You have to be able to speak in analogies. One woman had a fashion line for vintage items. I have no idea why you’d buy an old purse, a male funder might think. But would you buy a minted condition of a Ferrari? Absolutely.
Also, women don’t typically brag. When you’re pitching for money, people invest in the person more than then idea. So why can you as a person make your idea successful? Why they should choose you to make your company great. Selling that can be a challenge for women, but it’s getting better.
AS: Could anyone do what you have done? What did you have that others don’t, whether in the way of character, background, connections, or support?
DT: I have always been a glass ring puller. If there’s an experience or life opportunity that may not happen again, I will take. Was I scared to leave the world of sales and a six figure in my early twenties? Yes. But I was also scared not to take the opportunity to launch the opportunity. And always wonder, well, what if I had done that? If I did it, and I was moderately successful, I could easily find another job, so I pulled the glass ring.
I have a really supportive family and am married to an entrepreneur. That’s definitely a leg up.
AS: If a hundred years from now the world has some fairy dust from Danielle Tate in it, what would you hope is your imprint?

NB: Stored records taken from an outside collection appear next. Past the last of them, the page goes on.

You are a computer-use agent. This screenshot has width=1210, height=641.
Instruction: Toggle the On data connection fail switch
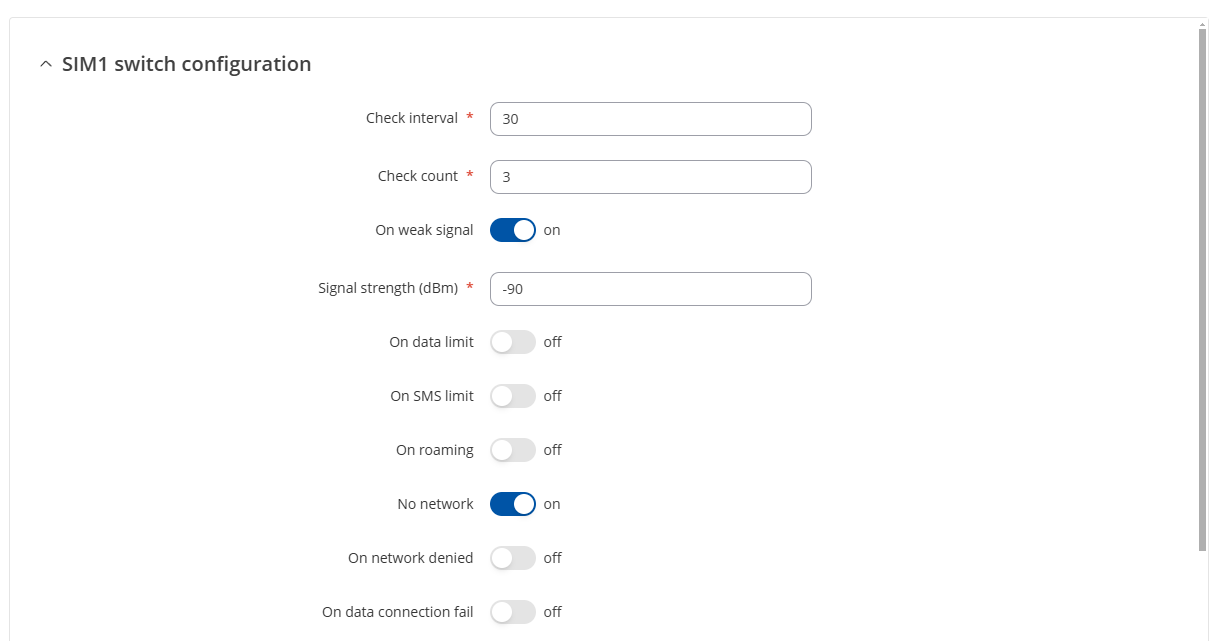pos(513,612)
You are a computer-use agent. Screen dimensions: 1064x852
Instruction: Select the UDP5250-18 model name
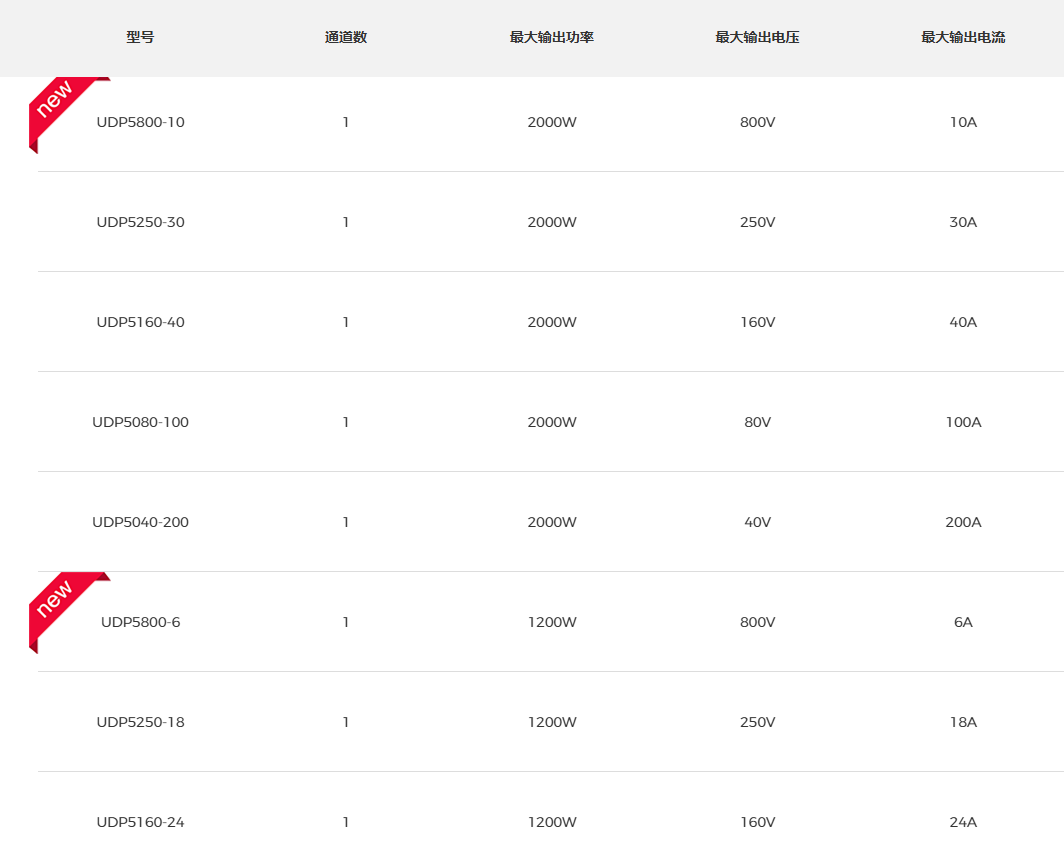(140, 722)
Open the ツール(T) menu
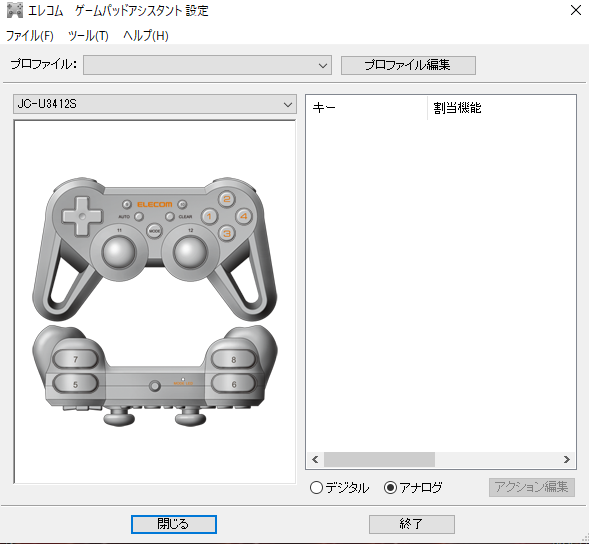 tap(88, 36)
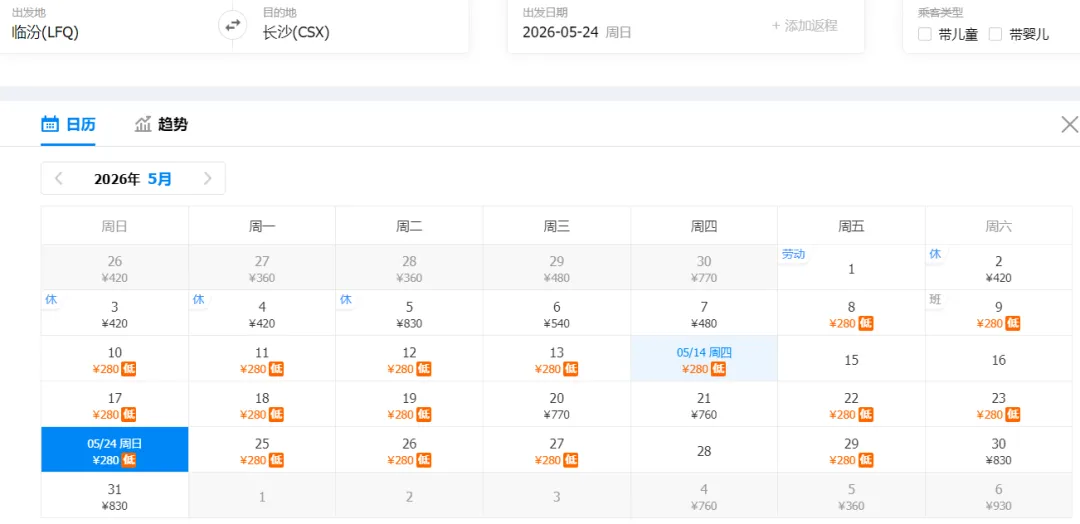Click the calendar icon beside 日历
The image size is (1080, 524).
[50, 124]
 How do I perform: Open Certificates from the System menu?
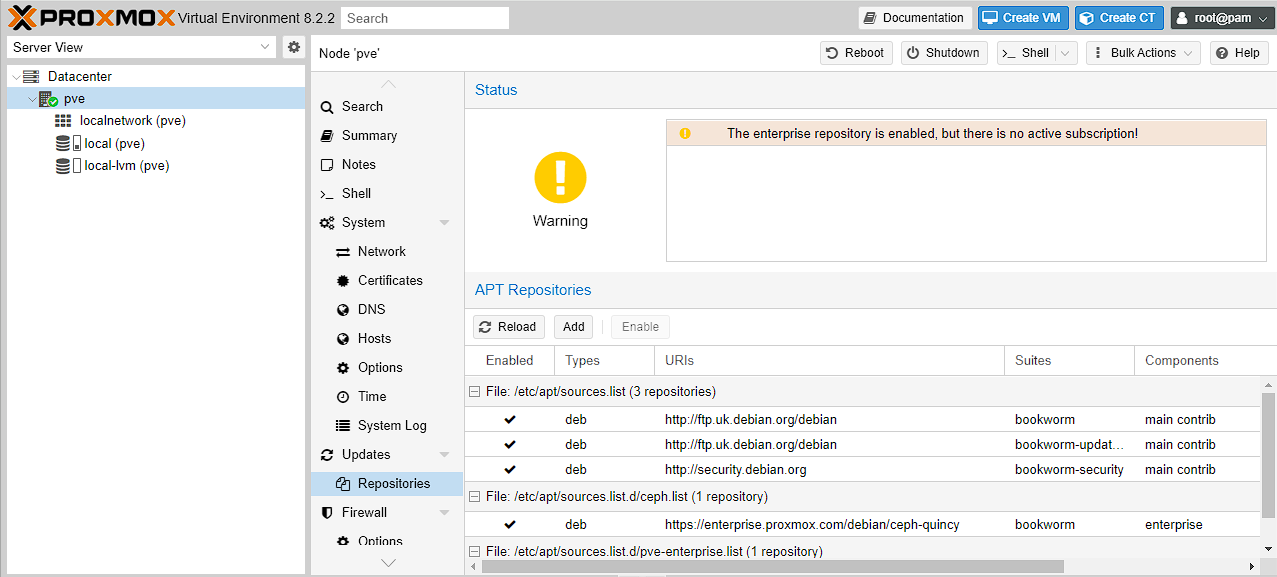pos(390,281)
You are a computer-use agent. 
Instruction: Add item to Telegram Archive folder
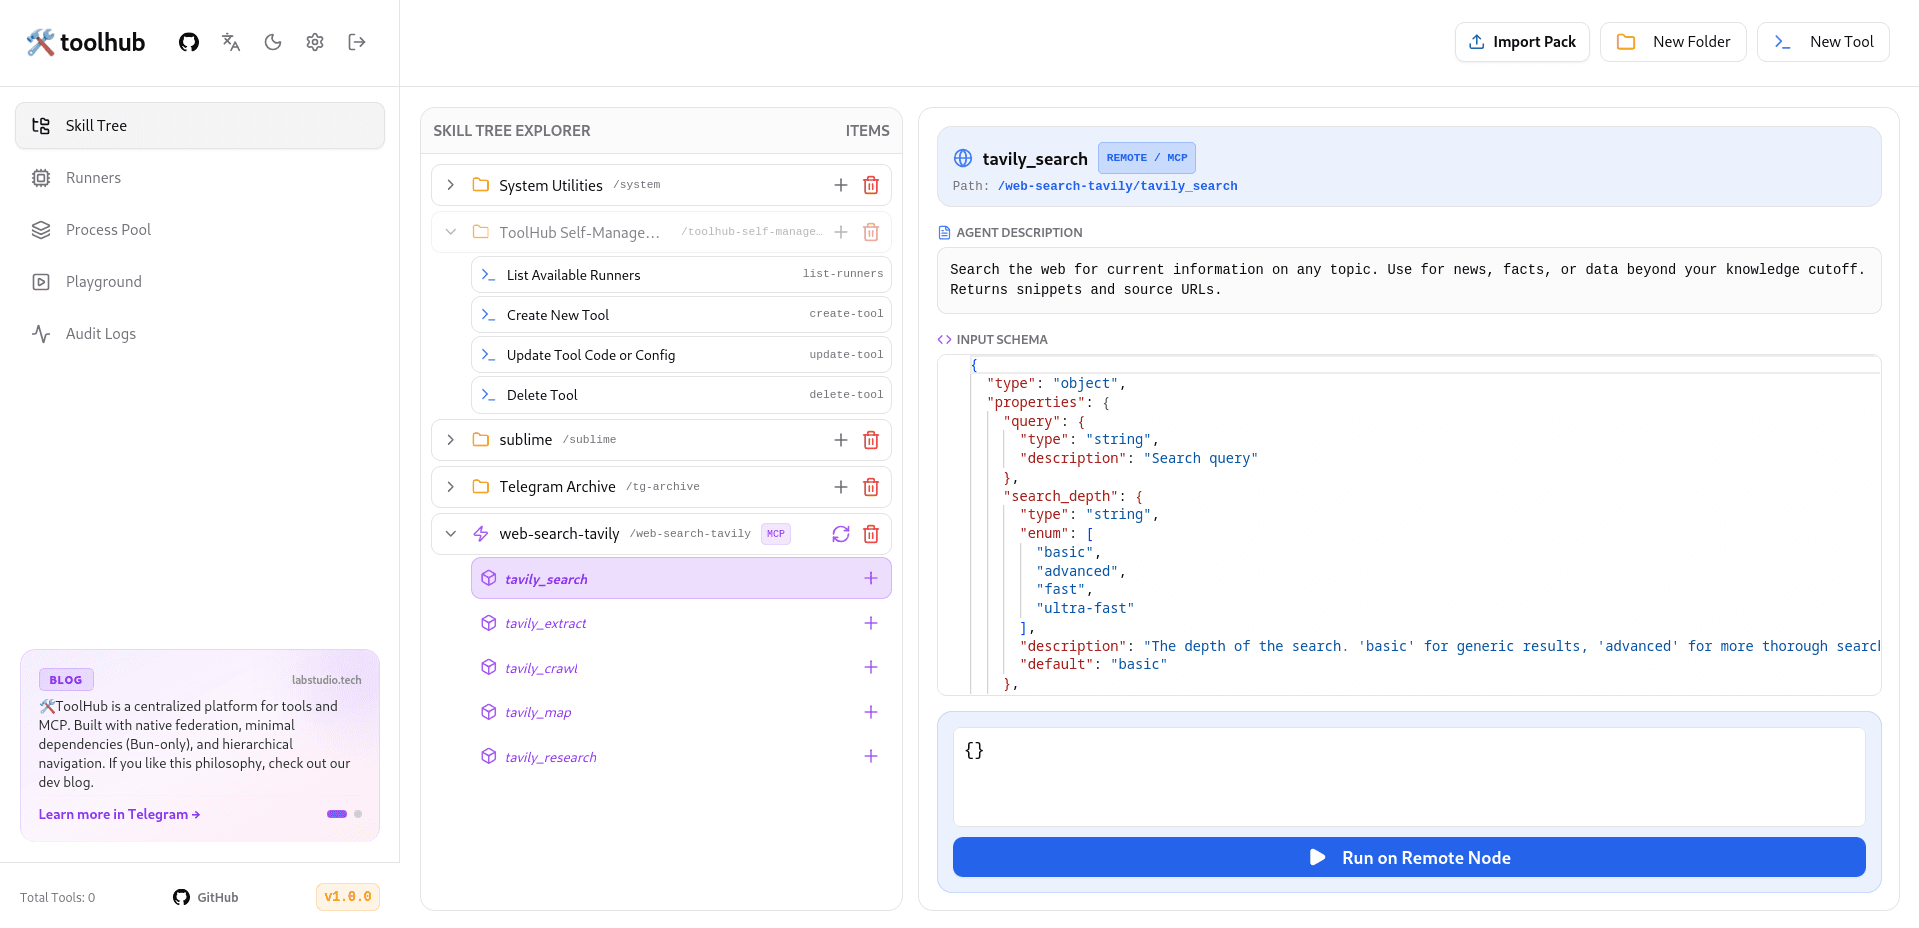pos(841,487)
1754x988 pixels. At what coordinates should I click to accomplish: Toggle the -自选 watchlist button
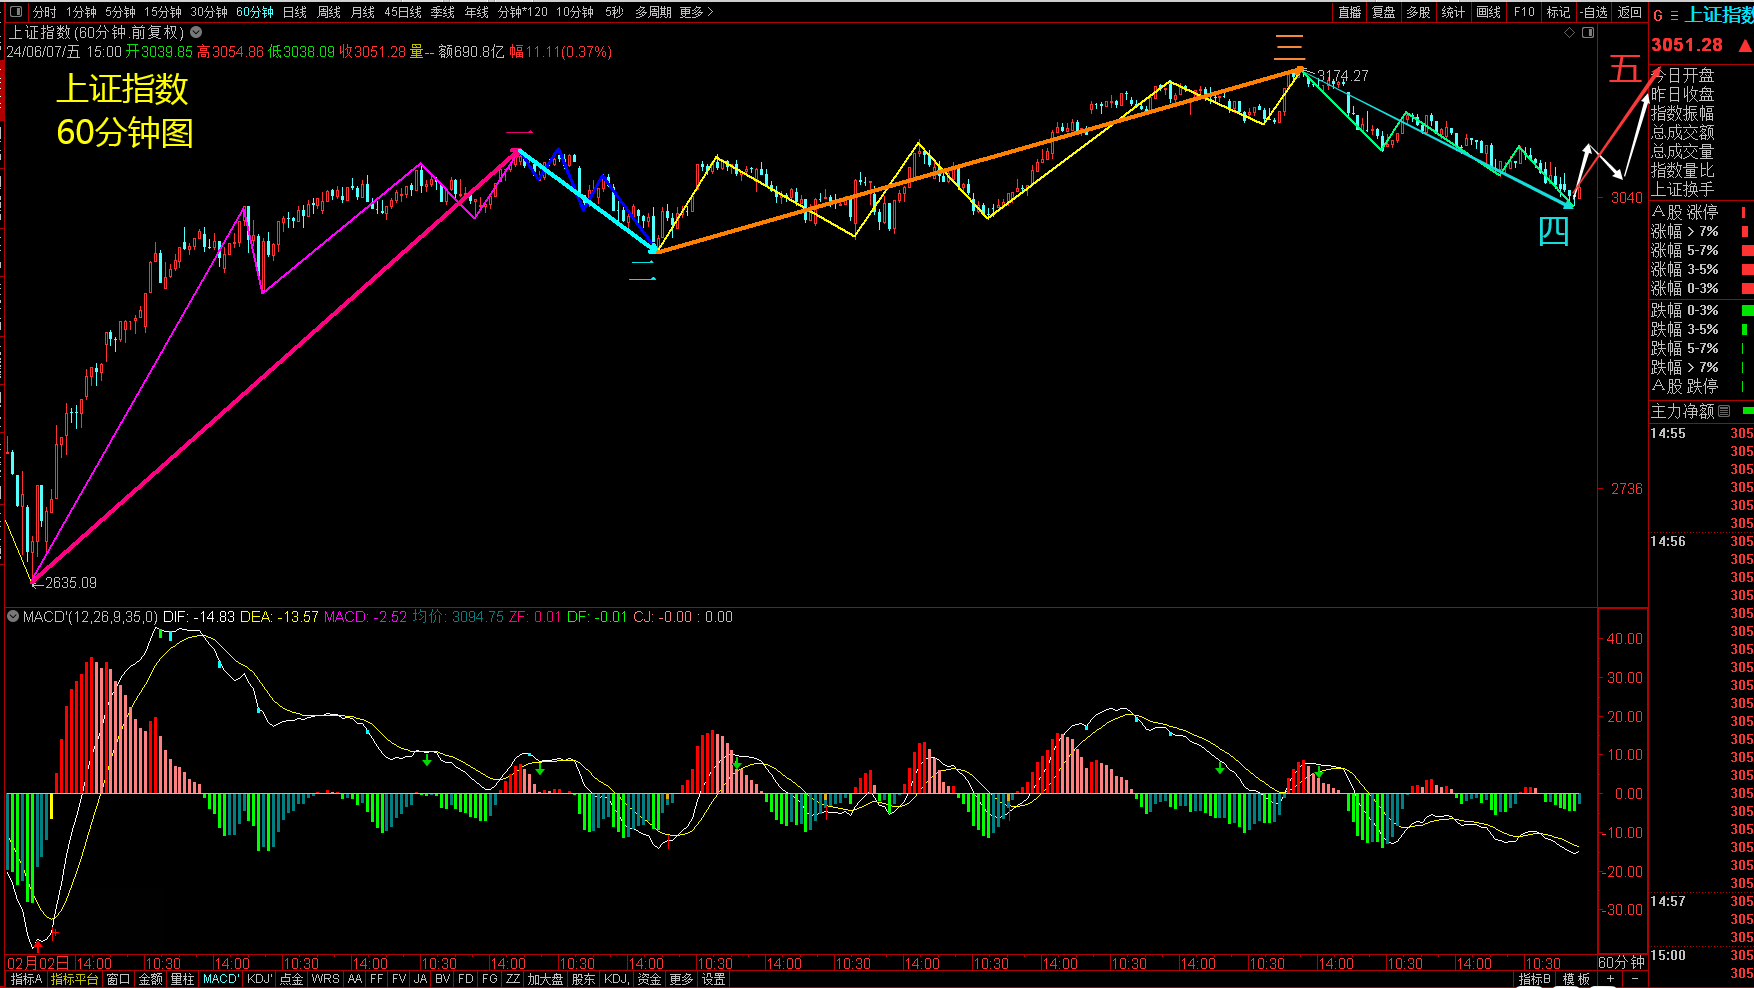tap(1595, 12)
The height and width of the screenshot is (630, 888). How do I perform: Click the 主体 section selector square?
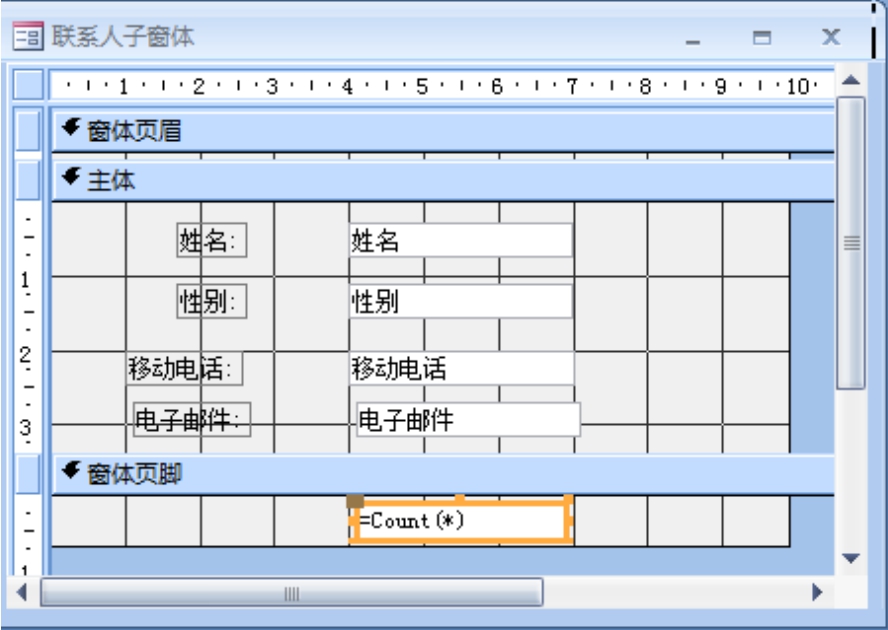(x=29, y=181)
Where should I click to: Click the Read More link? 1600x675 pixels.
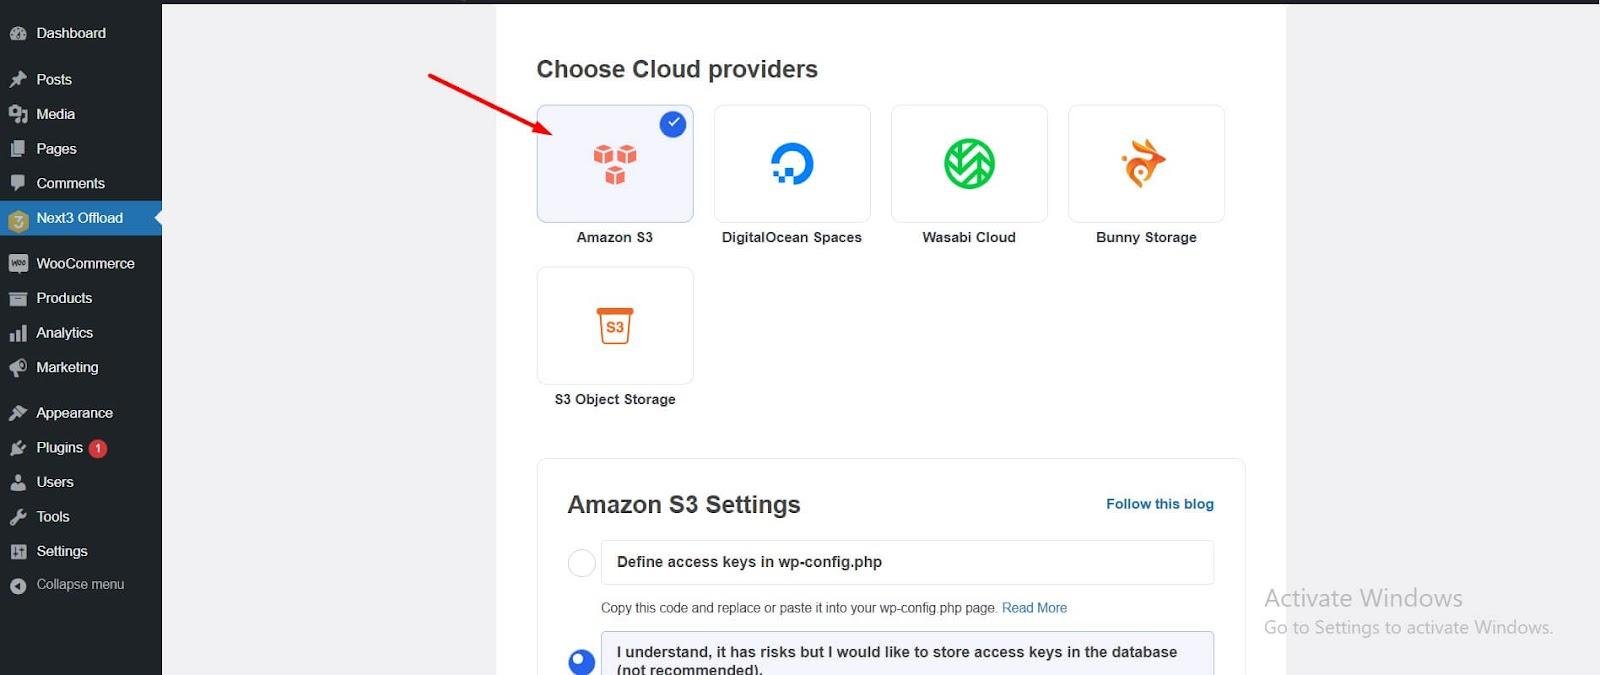coord(1034,608)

DT: I would hope that if there were any imprint, that I in some way moved the needle for female funders, through the book, through whatever else might happen, that other women took ideas and started companies because of reading my book, or some iteration thereof. I wrote it to help other people, my peers. I thought originally, I’m not qualified to write this. But then someone told me to think of all those many women who are just like me, with ideas, without MBAs, and how many of them will never start a business. Think of what comes with being a female founder.
For this reason, I knew I had to write it.